Softmax Classifier (Animal Classification)

Softmax function

# 위와 동일
#Weight and bias setting
W = tfe.Variable(tf.random_normal([16, nb_classes]), name='weight')
b = tfe.Variable(tf.random_normal([nb_classes]), name='bias')
variables = [W, b]

# tf.nn.softmax computes softmax activations
def logit_fn(X):
    return tf.matmul(X, W) + b

def hypothesis(X):
    return tf.nn.softmax(logit_fn(X))

Softmax cross entropy (with logits)

logits = tf.matmul(X, W) + b
hypothesis = tf.nn.softmax(logits)

# 1) Cross entropy cost/loss
cost = tf.reduce_mean(-tf.reduce_sum(Y * tf.log(hypothesis), axis=1))

# 2) Cross entropy cost/loss
cost_i = tf.nn.softmax_cross_entropy_with_logits_v2(logits=logits, labels=Y_one_hot)

- 저장된 항목
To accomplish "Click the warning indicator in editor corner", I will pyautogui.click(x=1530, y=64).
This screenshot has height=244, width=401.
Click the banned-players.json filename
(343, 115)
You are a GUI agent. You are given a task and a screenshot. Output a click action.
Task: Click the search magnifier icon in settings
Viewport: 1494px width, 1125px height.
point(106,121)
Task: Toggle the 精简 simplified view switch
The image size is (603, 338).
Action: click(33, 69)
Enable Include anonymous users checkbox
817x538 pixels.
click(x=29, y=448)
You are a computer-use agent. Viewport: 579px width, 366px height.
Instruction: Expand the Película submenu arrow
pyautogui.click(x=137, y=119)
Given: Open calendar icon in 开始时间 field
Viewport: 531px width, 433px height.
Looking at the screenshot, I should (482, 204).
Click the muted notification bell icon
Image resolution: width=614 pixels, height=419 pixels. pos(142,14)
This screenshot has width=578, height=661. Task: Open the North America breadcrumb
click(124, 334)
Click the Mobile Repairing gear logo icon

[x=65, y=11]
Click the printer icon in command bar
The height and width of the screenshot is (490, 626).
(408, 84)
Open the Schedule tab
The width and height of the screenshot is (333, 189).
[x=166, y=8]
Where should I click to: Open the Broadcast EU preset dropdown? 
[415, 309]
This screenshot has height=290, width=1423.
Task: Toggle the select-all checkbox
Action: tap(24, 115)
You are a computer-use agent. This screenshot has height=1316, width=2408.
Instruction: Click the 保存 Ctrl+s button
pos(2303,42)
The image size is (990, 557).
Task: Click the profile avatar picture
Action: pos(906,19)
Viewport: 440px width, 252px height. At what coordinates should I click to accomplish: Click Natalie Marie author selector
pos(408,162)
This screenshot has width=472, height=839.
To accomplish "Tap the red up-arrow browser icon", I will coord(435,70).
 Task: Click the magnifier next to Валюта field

- 할 일
발췌문에서 "Softmax function"부터 "b = tfe.Variable(tf.random_normal([nb_classes]), name='bias')"까지(양 끝 포함)를 다시 쓰되, "nb_classes"를 모두 "num_classes"(으)로 대체하세요. 앞의 항목은 참고하지 않아도 됩니다.

- 전체 답안
Softmax function

# 위와 동일
#Weight and bias setting
W = tfe.Variable(tf.random_normal([16, num_classes]), name='weight')
b = tfe.Variable(tf.random_normal([num_classes]), name='bias')